White House Moves to Dump FDA Chief Makary
The White House is preparing to replace Marty Makary, a sign that FDA leadership has become a political liability — and a battlefield over drugs, vaping, and abortion policy.
The White House has signed off on a plan to replace Food and Drug Administration Commissioner Marty Makary after months of agency turmoil and criticism of his decisions, according to
The Washington Post.
Bloomberg reported that President Donald Trump plans to fire Makary, though he has not yet been dismissed. The signal is clear: the White House now sees Makary as a drag on control, not an asset.
Why Makary is vulnerable
Makary’s problem is not one scandal but too many fronts.
STAT said his tenure has been marked by personnel drama, departures, and fights over how aggressively the FDA should move on vaping, abortion pills, and drug review timelines. That has left him squeezed between constituencies that normally pull the agency in opposite directions: White House political operatives want quick wins; industry wants predictability; career scientists want a process that still looks scientific.

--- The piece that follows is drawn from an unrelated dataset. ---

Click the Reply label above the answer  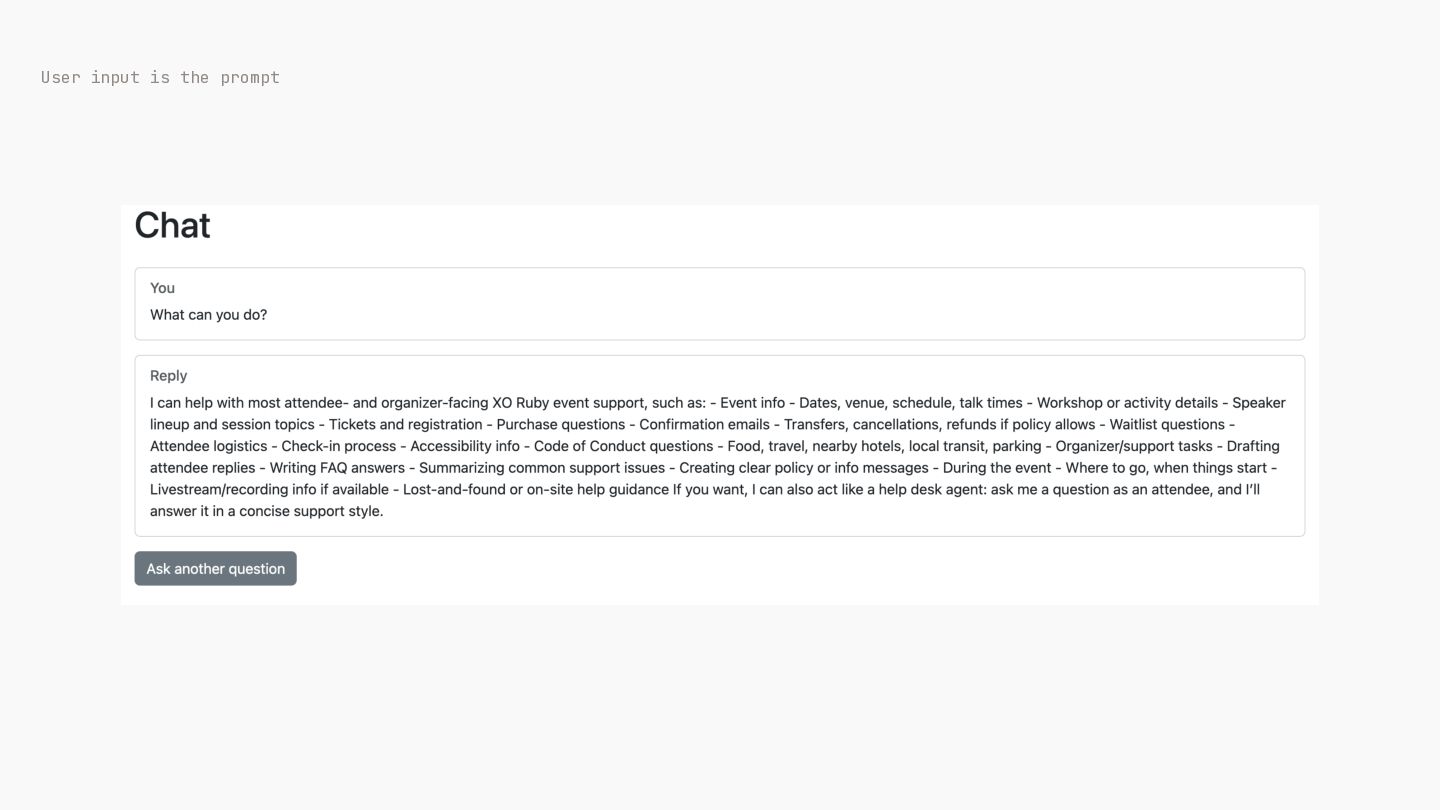[168, 376]
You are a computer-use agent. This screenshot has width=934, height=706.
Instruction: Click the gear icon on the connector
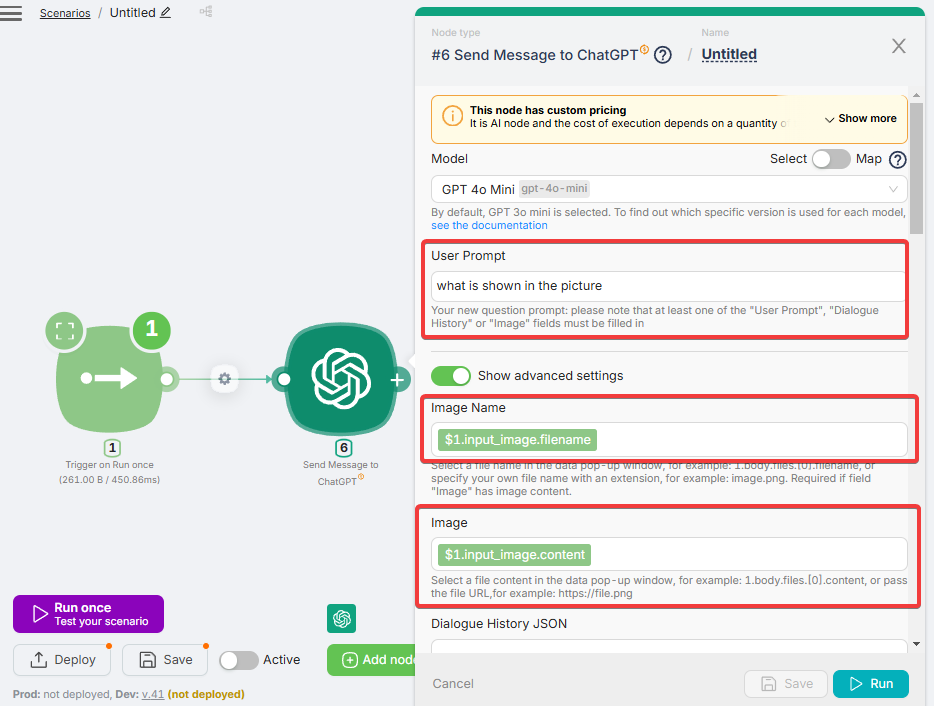click(225, 379)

That combination is hard to manage because the FDA is not just a health regulator. It is a major power center over drugs, vaccines, food rules, and politically sensitive culture-war issues. When Makary hesitated on flavored vapes, pushed slower reviews on some products, or drew conservative anger over the abortion pill mifepristone, he was not merely disappointing interest groups — he was creating a succession of vetoes from the right, the pharmaceutical industry, and parts of his own bureaucracy.
The real leverage is inside HHS
The deeper story is that the administration now has leverage over Makary because the FDA’s instability has become operationally costly.
STAT said the move would add yet another vacancy in Robert F. Kennedy Jr.’s health department, which still lacks permanent leadership in other top posts.
CNN has also described the FDA as already suffering from churn in its vaccine and biologics leadership, with major decisions drawing internal and external backlash.
That matters because personnel control is policy control. If the White House wants faster approvals, different standards, or more visible action on politically favored issues, it needs a commissioner who will execute, not resist. Replacing Makary is therefore not just a personnel move; it is an attempt to reset the FDA’s decision-making chain before the next round of fights over drugs, vaccines, and food policy. For
Global Politics, this is a reminder that domestic agencies can become pressure points in presidential power contests.
What to watch next
The next decision point is whether Trump formally removes Makary or forces a resignation and names an acting successor. Watch for two things: first, whether the White House picks a figure acceptable to Kennedy’s camp and Senate Republicans; second, whether the choice signals a harder political turn on FDA approvals, especially vaping and mifepristone. A new commissioner will still need Senate confirmation, which gives the White House a stopgap but also exposes how much internal disagreement remains. For the
United States, the key question is whether this becomes a cleanup operation — or the start of another leadership purge at HHS.